第四十五話 別の世界
「鈴?」
誰かの声で私は目を覚ましました。目の前には黒い髪に黒い目の私よりも背の高い女の子がいました。
「目の色が違う。鈴じゃない?」
リン?そう言えばお母さんの名前がそんな感じだった気がします。
「私の名前はリーズです。」
「日本人じゃない?」
「え~と多分そうです。」
そう言えば今気づきましたけど、この人髪と目がお母さんと同じ!?思わず吃驚して目の前にいる人の顔を凝視する。

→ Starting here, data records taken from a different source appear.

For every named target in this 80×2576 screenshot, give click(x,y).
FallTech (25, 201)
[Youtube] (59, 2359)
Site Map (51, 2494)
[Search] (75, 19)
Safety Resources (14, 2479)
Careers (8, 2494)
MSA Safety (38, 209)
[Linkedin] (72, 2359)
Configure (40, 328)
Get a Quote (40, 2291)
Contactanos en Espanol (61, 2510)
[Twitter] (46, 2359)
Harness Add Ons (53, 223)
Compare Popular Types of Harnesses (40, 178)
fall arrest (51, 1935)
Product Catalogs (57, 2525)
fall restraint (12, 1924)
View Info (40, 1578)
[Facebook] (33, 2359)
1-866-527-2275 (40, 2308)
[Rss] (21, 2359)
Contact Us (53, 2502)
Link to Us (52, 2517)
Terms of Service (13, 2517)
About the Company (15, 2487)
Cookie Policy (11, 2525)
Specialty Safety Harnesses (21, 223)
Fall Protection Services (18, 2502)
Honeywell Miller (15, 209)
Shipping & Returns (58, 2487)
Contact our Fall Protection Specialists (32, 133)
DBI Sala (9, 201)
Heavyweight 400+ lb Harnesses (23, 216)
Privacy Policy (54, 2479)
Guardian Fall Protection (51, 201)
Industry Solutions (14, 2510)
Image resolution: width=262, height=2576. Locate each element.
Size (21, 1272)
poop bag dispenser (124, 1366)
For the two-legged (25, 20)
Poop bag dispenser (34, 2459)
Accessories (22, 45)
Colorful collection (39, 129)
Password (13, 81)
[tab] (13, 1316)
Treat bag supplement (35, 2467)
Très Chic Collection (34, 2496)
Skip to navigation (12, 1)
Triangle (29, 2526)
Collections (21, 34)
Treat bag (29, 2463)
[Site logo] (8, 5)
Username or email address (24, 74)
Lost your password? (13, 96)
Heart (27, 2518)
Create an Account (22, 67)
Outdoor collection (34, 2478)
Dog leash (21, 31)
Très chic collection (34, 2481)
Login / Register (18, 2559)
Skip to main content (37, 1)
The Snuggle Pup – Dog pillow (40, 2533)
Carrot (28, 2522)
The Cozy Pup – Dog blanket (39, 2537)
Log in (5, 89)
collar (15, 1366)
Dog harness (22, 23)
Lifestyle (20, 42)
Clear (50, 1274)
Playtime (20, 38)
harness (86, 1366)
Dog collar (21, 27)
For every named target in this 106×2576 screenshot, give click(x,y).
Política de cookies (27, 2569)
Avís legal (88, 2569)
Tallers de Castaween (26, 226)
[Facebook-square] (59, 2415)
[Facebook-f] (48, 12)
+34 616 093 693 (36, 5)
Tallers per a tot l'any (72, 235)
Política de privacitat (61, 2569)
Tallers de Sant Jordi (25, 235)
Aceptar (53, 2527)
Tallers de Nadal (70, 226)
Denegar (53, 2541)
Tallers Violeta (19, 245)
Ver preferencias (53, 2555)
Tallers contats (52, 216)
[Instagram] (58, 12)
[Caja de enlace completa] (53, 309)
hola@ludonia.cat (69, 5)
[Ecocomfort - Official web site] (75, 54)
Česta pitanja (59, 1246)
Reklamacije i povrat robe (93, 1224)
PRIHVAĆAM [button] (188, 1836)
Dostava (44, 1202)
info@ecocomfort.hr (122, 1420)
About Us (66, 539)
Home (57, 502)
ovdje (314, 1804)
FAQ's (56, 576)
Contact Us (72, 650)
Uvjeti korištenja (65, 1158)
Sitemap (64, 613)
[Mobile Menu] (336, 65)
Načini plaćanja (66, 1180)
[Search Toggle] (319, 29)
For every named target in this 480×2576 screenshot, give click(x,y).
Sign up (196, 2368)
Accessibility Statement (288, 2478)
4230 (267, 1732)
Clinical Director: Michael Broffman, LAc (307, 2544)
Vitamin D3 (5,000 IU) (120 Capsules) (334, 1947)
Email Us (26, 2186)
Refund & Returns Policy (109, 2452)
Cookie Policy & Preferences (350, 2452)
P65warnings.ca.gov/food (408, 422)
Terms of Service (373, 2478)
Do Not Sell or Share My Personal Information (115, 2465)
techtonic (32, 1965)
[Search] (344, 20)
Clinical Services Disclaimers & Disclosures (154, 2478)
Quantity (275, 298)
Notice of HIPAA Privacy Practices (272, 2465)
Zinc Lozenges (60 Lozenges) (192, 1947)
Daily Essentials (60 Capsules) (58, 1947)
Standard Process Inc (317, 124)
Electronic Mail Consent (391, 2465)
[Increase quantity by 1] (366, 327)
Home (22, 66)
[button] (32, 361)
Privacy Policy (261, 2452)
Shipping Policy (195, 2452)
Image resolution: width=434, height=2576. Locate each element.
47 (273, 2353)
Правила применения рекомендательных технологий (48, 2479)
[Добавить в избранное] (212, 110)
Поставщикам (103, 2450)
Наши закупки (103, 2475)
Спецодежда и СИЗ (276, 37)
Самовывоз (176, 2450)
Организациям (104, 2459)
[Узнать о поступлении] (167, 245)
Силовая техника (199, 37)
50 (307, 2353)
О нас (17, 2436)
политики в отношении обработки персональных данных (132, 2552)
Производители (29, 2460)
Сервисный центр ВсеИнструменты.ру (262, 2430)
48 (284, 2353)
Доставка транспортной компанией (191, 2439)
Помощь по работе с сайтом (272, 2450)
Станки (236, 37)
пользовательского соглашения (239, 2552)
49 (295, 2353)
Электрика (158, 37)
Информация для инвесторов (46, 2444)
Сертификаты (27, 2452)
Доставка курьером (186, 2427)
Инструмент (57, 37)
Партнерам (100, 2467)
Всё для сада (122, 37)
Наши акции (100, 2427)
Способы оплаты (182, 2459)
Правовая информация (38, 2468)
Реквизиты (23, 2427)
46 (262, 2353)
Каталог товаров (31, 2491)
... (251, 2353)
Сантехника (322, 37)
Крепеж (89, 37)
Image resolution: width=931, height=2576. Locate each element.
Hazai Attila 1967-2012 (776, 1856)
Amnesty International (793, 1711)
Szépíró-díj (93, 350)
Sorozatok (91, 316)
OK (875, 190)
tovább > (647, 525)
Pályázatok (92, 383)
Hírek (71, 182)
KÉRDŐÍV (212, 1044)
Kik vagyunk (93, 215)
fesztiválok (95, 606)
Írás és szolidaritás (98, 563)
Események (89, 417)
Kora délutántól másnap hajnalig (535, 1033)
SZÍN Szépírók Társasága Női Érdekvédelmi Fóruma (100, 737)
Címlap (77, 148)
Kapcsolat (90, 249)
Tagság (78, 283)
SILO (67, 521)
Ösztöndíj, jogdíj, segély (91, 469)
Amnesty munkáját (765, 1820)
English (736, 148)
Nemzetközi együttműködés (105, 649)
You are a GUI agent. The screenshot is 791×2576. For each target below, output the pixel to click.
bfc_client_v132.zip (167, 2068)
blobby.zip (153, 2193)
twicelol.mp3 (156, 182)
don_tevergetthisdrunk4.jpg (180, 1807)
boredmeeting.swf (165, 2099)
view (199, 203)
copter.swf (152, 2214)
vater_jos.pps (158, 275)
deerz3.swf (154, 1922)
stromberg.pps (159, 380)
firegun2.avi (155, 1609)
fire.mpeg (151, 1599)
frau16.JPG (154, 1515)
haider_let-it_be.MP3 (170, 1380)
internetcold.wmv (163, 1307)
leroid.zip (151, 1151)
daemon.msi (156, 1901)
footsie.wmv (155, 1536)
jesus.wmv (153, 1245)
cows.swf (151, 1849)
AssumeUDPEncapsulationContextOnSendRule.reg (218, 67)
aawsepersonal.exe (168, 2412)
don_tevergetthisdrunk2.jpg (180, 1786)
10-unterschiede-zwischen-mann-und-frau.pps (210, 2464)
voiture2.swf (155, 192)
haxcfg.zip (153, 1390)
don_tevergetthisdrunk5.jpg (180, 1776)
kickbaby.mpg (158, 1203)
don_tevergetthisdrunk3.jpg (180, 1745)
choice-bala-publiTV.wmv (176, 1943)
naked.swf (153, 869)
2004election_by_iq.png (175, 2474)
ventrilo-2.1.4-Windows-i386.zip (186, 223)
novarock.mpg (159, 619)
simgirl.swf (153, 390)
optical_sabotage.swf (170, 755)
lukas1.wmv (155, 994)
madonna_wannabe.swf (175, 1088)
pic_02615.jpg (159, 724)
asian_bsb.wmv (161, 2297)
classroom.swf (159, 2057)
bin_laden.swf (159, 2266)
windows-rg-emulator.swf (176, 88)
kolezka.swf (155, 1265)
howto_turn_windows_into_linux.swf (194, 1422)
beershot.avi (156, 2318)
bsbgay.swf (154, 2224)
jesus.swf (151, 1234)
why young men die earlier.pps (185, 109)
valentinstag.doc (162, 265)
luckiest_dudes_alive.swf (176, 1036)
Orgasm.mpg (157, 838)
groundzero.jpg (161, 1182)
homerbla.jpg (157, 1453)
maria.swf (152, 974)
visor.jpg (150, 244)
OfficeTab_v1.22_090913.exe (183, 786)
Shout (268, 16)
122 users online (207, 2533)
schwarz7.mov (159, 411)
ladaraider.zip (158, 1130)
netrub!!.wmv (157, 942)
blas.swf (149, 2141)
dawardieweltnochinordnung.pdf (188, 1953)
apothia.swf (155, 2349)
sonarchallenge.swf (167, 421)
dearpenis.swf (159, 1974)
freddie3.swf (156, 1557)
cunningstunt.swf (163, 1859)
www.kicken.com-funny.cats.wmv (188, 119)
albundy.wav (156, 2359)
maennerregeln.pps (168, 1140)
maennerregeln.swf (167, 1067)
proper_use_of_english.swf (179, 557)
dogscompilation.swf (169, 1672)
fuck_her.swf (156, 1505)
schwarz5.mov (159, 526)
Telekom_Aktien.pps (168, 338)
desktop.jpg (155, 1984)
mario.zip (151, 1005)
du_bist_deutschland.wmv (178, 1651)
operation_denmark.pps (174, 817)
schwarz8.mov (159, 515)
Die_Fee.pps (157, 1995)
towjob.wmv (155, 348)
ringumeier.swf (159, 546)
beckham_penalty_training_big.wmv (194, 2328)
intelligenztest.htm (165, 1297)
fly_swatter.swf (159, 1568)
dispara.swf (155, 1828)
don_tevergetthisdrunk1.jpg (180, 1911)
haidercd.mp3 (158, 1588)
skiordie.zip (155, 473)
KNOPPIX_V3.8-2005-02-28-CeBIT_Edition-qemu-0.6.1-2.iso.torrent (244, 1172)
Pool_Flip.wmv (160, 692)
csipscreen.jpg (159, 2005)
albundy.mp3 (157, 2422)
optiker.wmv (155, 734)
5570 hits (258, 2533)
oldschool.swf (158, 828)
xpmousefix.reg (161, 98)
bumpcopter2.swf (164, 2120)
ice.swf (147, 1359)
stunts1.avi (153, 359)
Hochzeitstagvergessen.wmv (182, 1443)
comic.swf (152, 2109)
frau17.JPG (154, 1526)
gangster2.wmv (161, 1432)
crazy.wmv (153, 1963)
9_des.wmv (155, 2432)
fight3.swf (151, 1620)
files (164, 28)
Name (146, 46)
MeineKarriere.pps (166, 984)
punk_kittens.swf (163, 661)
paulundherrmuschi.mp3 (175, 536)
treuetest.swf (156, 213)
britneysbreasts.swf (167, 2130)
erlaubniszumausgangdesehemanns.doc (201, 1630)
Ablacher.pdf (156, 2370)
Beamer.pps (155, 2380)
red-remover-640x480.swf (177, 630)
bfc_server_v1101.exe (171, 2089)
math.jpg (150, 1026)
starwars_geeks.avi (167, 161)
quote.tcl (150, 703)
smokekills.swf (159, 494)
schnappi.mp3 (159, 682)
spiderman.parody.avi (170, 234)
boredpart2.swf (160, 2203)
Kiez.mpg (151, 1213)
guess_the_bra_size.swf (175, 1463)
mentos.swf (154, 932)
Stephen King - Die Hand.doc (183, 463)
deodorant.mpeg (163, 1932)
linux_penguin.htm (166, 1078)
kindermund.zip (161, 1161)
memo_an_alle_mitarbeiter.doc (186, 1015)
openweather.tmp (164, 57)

「そう言えばまだ自己紹介してないね。私は百織姫季っていうのよろしくね。ところで何で私の家で寝てたの?」
不思議そうに言われたので思わず周りを見渡す。周りを見渡せば湖のような場所とか不思議な造りの建物や大きな扉がありました。
「ここ、どこですか?」
驚き過ぎた私が言葉にできたのはたった一つの質問だけでした。
「取り敢えずお父様に会いに行こうか。」
百織さんは私の手を握るとテクテクと歩き出しました。
「お父様、リーズちゃんと言う子を連れてきました。」
大きな家?の中をずっと歩き続けていくと見知らぬ老人のところに案内されました。見知らぬ老人は立ち上がると私に近づきじっと顔を眺めてきました。その真剣な表情に思わず固まってしまいます。
「確かにお前の娘だな。鈴よ。」
「やっぱり似てるってお父さんもそう思うでしょう。」
見知らぬ老人の背後からひょっこりとお母さんが顔を出す。
「お母さん!」
思わずお母さんに抱き付つきました。1人じゃなかったことに安心してまた涙がポロポロと溢れてきます。
「よしよし。やっぱり1人じゃ不安だものね。お母さんもそうだったわ。」
お母さんは私が落ち着くまで私の頭を優しくなでてくれました。少しすると落ち着いたので詳しい状況を説明してもらいました。
「この家は私の家でこっちが私のお父さんでこっちが私の妹の姫季よ。あまり似てないけどね。」
それぞれ見知らぬ老人と百織さんを指さしています。
「お母さんの家族?」
「そうよ。」
私にとっても全く関係のない話ではないんですね。
「取り敢えず疲れちゃったでしょ?お風呂に入ってご飯食べて今日はもう休みましょう。明日になったらまた詳しく説明するから。」
そう言うとお母さんは強引に私をお風呂にまで連れていきました。
「お風呂?」
お風呂にしては広すぎる空間とそしてそれに見合う膨大なお湯の量。そして極め付けに奥には滝がありました。取り敢えずお湯の中に入るという行為は変わらないようなので軽くお湯を体にかけてからお風呂に入ります。
こんなお風呂に入るのは初めてでしたがとても気持ちよくて快適でした。
その後お風呂から出ると今まで見たこともない食事が出てきたりしました。美味しかったです。でも不思議な味だと思うものもいくつかありました。
お母さんと同じ部屋で寝ることになったのです。でも床に直接布を掛けただけの不思議な就寝具で、でも肌触りがとても気持ち良かったです。